Give each record below again, without a single difference.

* _DATA TO PROCESS_:
<<<<
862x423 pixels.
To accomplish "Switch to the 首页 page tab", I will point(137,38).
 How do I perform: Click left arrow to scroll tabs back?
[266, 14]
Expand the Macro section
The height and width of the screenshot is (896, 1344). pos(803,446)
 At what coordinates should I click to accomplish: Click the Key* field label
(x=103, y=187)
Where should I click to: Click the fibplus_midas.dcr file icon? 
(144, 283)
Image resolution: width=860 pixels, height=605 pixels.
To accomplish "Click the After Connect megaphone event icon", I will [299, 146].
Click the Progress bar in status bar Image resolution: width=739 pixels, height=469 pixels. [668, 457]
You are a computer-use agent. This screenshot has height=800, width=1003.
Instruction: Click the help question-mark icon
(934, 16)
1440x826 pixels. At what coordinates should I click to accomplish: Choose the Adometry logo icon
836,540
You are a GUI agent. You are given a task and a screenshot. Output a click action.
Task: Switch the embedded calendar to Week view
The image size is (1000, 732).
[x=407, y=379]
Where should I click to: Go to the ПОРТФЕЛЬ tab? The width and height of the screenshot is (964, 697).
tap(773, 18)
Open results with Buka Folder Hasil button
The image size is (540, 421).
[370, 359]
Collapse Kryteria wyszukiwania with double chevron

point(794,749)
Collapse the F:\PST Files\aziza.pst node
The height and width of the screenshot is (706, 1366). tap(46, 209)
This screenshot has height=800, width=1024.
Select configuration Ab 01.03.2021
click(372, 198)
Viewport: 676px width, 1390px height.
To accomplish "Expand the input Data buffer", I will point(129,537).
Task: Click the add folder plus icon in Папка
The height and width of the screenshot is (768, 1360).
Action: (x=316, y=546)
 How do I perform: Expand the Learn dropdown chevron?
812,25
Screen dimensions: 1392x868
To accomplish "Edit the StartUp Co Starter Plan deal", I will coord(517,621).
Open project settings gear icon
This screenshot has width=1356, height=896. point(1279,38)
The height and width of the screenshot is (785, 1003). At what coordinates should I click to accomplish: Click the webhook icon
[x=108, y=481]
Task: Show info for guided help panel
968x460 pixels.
>>>>
* _SOLUTION_:
862x423 pixels.
To accomplish "Switch to the 首页 page tab", I will point(137,38).
 How do I perform: Click left arrow to scroll tabs back?
[266, 14]
Expand the Macro section
The height and width of the screenshot is (896, 1344). pos(803,446)
 At what coordinates should I click to accomplish: Click the Key* field label
(x=103, y=187)
Where should I click to: Click the fibplus_midas.dcr file icon? 
(144, 283)
Image resolution: width=860 pixels, height=605 pixels.
To accomplish "Click the After Connect megaphone event icon", I will [299, 146].
Click the Progress bar in status bar Image resolution: width=739 pixels, height=469 pixels. [668, 457]
You are a computer-use agent. This screenshot has height=800, width=1003.
Instruction: Click the help question-mark icon
(934, 16)
1440x826 pixels. At what coordinates should I click to accomplish: Choose the Adometry logo icon
836,540
You are a GUI agent. You are given a task and a screenshot. Output a click action.
Task: Switch the embedded calendar to Week view
The image size is (1000, 732).
[x=407, y=379]
Where should I click to: Go to the ПОРТФЕЛЬ tab? The width and height of the screenshot is (964, 697).
tap(773, 18)
Open results with Buka Folder Hasil button
The image size is (540, 421).
[370, 359]
Collapse Kryteria wyszukiwania with double chevron

point(794,749)
Collapse the F:\PST Files\aziza.pst node
The height and width of the screenshot is (706, 1366). tap(46, 209)
This screenshot has height=800, width=1024.
Select configuration Ab 01.03.2021
click(372, 198)
Viewport: 676px width, 1390px height.
To accomplish "Expand the input Data buffer", I will point(129,537).
Task: Click the add folder plus icon in Папка
The height and width of the screenshot is (768, 1360).
Action: (x=316, y=546)
 How do I perform: Expand the Learn dropdown chevron?
812,25
Screen dimensions: 1392x868
To accomplish "Edit the StartUp Co Starter Plan deal", I will coord(517,621).
Open project settings gear icon
This screenshot has width=1356, height=896. point(1279,38)
The height and width of the screenshot is (785, 1003). At what coordinates should I click to accomplish: Click the webhook icon
[x=108, y=481]
Task: Show info for guided help panel
968x460 pixels.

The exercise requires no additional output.